A Reconsideration of the Head

We wrap up our Sunday School discussion of the Enneagram this week with repressed thinking (Enneagram Ones, Twos, and Sixes.) I mean, we thought about it, but the topic was repressed thinking. Each week, we have explored the three intelligence centers, the three ways of knowing: the Body, the Heart, and the Head. For each of us, one is dominant and one is repressed. The intersection of those two things determines your Enneagram type, your number. This week, we explored what it means to have a repressed Head center.

Just as being doing-, or body-, repressed, does not mean one is lazy, being thinking-repressed does not mean you don’t think. Rather, your dominant center takes the lead and your repressed center is almost forgotten, tucked away in childhood for safekeeping. That means it is protected, but immature. In particular, this means it is not usually helpful as a way of knowing. When we use it, we often don’t understand what it has to offer. It also means that it is pure access to the soul. Just as we don’t know how to use it well because it is undeveloped, the ego has not had to learn to control it. The best it can do is distract us from our repressed center. Consequently, thinking-repressed people will find thinking slow and frustrating, preferring the immediacy of doing and feeling. Thinking is disrupted and distorted.

The minds of the thinking-repressed are going all the time, so it is easy for them to believe that they are thinking.
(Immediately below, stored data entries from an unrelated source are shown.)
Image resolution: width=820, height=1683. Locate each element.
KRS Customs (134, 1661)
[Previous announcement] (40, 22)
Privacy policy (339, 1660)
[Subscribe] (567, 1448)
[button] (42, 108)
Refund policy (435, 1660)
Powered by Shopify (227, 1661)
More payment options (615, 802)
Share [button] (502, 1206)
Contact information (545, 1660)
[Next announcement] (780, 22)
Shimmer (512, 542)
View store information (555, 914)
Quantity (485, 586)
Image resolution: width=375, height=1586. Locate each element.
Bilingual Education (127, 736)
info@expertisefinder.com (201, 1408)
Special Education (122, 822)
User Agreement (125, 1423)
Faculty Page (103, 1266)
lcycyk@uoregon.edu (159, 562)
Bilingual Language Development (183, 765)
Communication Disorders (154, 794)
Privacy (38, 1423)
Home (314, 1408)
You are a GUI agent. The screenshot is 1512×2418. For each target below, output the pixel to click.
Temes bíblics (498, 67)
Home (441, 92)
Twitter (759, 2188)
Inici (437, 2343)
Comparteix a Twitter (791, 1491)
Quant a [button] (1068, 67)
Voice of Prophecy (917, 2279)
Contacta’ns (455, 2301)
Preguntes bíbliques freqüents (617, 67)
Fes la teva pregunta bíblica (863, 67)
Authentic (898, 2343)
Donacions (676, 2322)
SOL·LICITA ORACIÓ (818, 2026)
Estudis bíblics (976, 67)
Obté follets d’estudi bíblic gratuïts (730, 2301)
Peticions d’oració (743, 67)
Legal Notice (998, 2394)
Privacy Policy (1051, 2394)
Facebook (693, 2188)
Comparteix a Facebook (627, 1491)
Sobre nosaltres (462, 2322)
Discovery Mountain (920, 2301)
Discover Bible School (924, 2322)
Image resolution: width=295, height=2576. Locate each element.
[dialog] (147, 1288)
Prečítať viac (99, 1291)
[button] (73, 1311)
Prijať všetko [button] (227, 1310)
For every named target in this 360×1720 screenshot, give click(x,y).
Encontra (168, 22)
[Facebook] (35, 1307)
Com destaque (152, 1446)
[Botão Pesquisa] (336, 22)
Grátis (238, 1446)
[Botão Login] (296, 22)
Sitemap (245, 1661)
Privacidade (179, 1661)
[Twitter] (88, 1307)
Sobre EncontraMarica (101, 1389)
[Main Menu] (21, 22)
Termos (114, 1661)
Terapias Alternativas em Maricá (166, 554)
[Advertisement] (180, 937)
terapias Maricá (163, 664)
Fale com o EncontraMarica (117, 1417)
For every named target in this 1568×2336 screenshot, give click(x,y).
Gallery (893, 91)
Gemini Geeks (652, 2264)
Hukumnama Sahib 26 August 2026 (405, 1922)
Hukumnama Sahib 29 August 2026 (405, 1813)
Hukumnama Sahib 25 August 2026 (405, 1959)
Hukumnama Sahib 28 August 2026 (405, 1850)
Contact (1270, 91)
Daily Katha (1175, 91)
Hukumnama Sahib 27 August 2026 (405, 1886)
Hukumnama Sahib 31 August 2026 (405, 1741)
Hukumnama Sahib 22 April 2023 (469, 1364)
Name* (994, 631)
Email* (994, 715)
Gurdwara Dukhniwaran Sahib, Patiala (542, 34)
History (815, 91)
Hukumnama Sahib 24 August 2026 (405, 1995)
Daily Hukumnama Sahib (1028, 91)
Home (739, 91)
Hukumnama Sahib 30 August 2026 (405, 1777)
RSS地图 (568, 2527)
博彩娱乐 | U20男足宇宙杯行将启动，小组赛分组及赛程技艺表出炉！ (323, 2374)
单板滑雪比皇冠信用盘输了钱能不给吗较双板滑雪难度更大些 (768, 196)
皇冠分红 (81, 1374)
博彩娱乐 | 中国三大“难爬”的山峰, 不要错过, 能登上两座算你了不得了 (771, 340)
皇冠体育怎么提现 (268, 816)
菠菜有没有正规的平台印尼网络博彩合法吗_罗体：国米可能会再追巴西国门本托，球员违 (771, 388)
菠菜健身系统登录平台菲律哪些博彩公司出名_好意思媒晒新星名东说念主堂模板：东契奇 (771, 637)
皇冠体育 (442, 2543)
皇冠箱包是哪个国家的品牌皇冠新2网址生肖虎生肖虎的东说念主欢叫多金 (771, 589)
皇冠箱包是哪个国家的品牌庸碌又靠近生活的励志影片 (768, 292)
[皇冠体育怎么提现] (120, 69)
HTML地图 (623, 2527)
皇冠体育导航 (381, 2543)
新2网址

But remember that, in this model, thinking is for the purpose of gathering and analyzing information and making plans based on that information. It is supposed to give us objectivity. Instead, it gets distorted by doing and feeling. For example, Ones are dominated by doing, so their thinking is constantly interrupted by the voice in their head that tells them they need to do something. Twos are dominated by feeling, so their thinking is constantly interrupted by the need to feel that others appreciate them. And Sixes are that curious balance point in the thinking triad that is both thinking-dominant and thinking-repressed. They take in information through thinking, but process it through feeling and doing. They have both the relationality of the feeling center and the responsibility of the doing center, so they cede their thinking to others, to groups and belief systems that provide clarity.

Those who are thinking-repressed are also present-oriented. You can see how this facilitates the repression of thinking, always being pressed into service of that which is right in front of you. You don’t have to think about the present; it just happens to you. I have heard this called both “the world of constant cares” and “the tyranny of the now.” If you think you might be in this group, try to observe how often your thinking is interrupted by what is right in front of you.

Present-orientation can create problems in planning. Because Ones have feelings about doing, they become emotionally invested in plans and get angry when things go awry. Because Twos do things about their feelings, they abandon plans if they don’t provide the expected feelings of being appreciated. And Sixes are always planning for the worst, which never happens. Because they process information they take in through thinking with doing and feeling, they lack objectivity, so they are constantly spun up in feeling and doing and doing and feeling. This causes them to connect a lot of disconnected dots and arrive at strong feelings about what needs to be done about something that might happen someday, but probably won’t. They draw this future event forward into the present, so that “there might be a tiger there someday” becomes “there’s a tiger there.” It makes anxiety palpable and turns it into fear.

This type is also known as the dependent stance, which means that they are other-referenced. Again, you can see how this dovetails with being thinking-repressed and present-oriented. If you are looking to others to tell you who you are and what to do and what to think, you are always swayed by the people around you, pushed around by what they expect from you right now. Or at least what you thnk they expect. Ones are actually driven by the voice in their head, an overactive superego that purports to tell them what others expect, but the standards laid out by the voice are always much higher than those of actual people. Twos pride themselves on knowing what people need, even before they know they need it, but it’s based on distorted thinking. They help people who don’t want help because they desperately need to be needed. And Sixes give themselves over to the rules and structures of others because they don’t trust their own thinking. They need others to validate and reassure them.

As I taught this on Sunday, I felt a lot of tension. I try to be equally negative on all Enneagram types. Many people say the way you know your number is the one that makes you cringe the most. It’s supposed to feel bad because it’s the personality that you need to shed in order to find who you are in God. However, I think this is particularly acute for those in the dependent stance. Because you are other-referenced, this echoes the compulsion you already have, whether that be the internal critic of the One, the need to be needed of the Two, or the submission to group-think of the Six. I’m sorry for that. I assure that no one likes being exposed in this way. Except Sevens. They like everything.

I also want to assure you that there is a way out of this. You’ll be happy to know that the prescription is vacation. Seriously. You need to get away. You need to go to a place where your thinking has some room, away from the world of constant cares, where no one expects anything of you. And try, as much as you can, to create that space in your everyday life. Unplug. Retreat. Read a book, a non-fiction book, like philosophy or theology or astrophysics or the history of color. Remember, the goal is not to fight against the dominant center, but to bring up what is repressed. Practice thinking productively and you will rediscover your soul.